Predominant structural configuration of natural antibody repertoires enables potent antibody responses against protein antigens

• Published in: Scientific reports Vol. 5; no. 1; p. 12411
• Main Authors: Chen, Hong-Sen, Hou, Shin-Chen, Jian, Jhih-Wei, Goh, King-Siang, Shen, San-Tai, Lee, Yu-Ching, You, Jhong-Jhe, Peng, Hung-Pin, Kuo, Wen-Chih, Chen, Shui-Tsung, Peng, Ming-Chi, Wang, Andrew H.-J., Yu, Chung-Ming, Chen, Ing-Chien, Tung, Chao-Ping, Chen, Tzu-Han, Ping Chiu, Kuo, Ma, Che, Yuan Wu, Chih, Lin, Sheng-Wei, Yang, An-Suei
• Format: Journal Article
• Language: English
• Published: London Nature Publishing Group UK 23.07.2015; Nature Publishing Group
• Subjects: 101/1; 45; 45/47; 49/1; 49/23; 631/1647/2163; 631/1647/514/2254; 631/61/338/469; 631/92/605; 82; 82/1; 82/47; Affinity; Amino Acid Sequence; Animals; Antibodies; Antibody libraries; Antibody response; Antigen-Antibody Reactions - immunology; Antigens; Binding Sites; ErbB-2 protein; Humanities and Social Sciences; Humans; Humoral immunity; Immunity, Innate - immunology; Immunoglobulins; Mice; Molecular Sequence Data; multidisciplinary; Next-generation sequencing; Phages; Protein Binding; Receptor, ErbB-2 - chemistry; Receptor, ErbB-2 - immunology; Science; Structure-Activity Relationship; Vaccines
• ISSN: 2045-2322; 2045-2322
• DOI: 10.1038/srep12411

Humoral immunity against diverse pathogens is rapidly elicited from natural antibody repertoires of limited complexity.
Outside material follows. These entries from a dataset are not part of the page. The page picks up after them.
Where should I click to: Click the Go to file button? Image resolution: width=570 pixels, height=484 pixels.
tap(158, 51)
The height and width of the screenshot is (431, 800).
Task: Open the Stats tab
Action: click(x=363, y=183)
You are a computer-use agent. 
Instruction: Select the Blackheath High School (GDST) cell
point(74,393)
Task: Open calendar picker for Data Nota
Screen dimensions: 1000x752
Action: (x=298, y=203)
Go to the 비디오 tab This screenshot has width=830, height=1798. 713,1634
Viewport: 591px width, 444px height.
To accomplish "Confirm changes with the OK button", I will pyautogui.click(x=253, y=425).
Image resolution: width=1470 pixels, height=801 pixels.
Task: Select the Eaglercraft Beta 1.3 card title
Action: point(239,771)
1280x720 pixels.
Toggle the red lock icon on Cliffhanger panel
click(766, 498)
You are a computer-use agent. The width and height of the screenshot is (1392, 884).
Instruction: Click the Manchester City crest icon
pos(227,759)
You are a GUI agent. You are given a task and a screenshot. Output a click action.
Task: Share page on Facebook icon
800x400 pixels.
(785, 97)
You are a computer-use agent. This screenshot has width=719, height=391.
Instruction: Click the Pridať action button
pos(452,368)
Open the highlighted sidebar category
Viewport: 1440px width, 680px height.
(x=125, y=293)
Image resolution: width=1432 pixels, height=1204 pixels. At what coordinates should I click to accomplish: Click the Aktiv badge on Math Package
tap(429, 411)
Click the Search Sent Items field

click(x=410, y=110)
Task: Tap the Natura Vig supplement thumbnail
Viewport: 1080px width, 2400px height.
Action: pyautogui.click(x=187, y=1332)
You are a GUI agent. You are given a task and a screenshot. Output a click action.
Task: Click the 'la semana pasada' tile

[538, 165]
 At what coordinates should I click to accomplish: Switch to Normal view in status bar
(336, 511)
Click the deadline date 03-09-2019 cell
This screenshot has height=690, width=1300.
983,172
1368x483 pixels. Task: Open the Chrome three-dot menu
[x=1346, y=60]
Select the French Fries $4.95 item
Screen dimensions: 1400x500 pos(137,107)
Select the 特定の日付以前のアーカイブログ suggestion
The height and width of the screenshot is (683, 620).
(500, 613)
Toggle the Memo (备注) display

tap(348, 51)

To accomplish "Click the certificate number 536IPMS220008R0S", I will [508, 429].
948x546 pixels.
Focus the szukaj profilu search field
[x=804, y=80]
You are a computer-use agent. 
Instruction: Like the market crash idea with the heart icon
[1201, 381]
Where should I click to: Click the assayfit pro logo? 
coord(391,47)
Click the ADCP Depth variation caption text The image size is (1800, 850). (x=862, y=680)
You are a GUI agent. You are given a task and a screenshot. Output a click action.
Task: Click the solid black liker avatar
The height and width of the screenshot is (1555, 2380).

But the organizing principles underlying the antibody repertoires that facilitate this immunity are not well-understood. We used HER2 as a model immunogen and reverse-engineered murine antibody response through constructing an artificial antibody library encoded with rudimentary sequence and structural characteristics learned from high throughput sequencing of antibody variable domains. Antibodies selected in vitro from the phage-displayed synthetic antibody library bound to the model immunogen with high affinity and specificities, which reproduced the specificities of natural antibody responses. We conclude that natural antibody structural repertoires are shaped to allow functional antibodies to be encoded efficiently, within the complexity limit of an individual antibody repertoire, to bind to diverse protein antigens with high specificity and affinity. Phage-displayed synthetic antibody libraries, in conjunction with high-throughput sequencing, can thus be designed to replicate natural antibody responses and to generate novel antibodies against diverse antigens.